Interactions between anionic complex species of actinides and negatively charged mineral surfaces

Abstract

Summary Sorption of actinides onto negatively charged mineral surfaces was investigated under conditions that actinides were predominantly present as anionic complex species. U(VI), Np(V) and Sn(IV) were prepared as 1 mol kg-1 Na-ClO4/OH solutions and equilibrated with γ-Al2O3 at pcH 11-13.6 where these elements form UO2(OH)4 2-, NpO2(OH)2 - and Sn(OH)5 - species, respectively. Sorption of Np(IV), Th(IV) and Am(III) on amorphous SiO2 and on γ-Al2O3 was investigated in 0.03-0.3 mol kg-1 Na-HCO3/CO3 solutions where these actinides are expected to be stable as anionic carbonate complexes.
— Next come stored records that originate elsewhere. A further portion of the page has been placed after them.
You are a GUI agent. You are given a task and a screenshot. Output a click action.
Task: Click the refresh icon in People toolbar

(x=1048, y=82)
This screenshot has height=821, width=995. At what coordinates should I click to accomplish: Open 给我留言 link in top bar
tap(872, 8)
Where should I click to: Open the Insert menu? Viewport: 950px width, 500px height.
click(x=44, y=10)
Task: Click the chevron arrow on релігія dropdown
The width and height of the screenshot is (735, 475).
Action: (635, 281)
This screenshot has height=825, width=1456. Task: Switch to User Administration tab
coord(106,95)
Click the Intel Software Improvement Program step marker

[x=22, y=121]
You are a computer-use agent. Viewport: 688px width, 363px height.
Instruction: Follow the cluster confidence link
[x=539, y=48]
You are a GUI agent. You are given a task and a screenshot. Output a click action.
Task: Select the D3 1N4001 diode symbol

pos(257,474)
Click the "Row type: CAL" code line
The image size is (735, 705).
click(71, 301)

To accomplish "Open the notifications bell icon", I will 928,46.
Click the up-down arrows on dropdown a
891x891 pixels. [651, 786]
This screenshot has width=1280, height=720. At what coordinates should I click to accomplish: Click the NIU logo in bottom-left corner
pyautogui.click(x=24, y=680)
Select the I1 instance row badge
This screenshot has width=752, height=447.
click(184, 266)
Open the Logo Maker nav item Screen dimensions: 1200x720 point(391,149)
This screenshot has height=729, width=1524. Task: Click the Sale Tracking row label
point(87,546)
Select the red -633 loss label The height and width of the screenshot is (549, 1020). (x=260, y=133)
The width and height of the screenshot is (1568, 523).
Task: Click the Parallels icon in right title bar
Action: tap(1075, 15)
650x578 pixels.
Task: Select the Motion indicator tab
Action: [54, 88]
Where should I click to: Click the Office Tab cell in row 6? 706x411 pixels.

Distribution coefficients of U(VI), Np(V), Sn(IV), Th(IV) and Am(III) decreased with the increasing pH or with the increasing carbonate concentrations. The monotonous decrease in the distribution coefficients in the investigated pcH range suggests that anionic complex species of actinides were not sorbed on negatively charged mineral surfaces. A proportional relation was found between the experimentally obtained K d values and calculated mole fraction of electrically neutral species in equilibrated solutions. Sorption occurs under the condition that both actinides and mineral surfaces are negatively charged because minor neutral species are sorbed on mineral surfaces.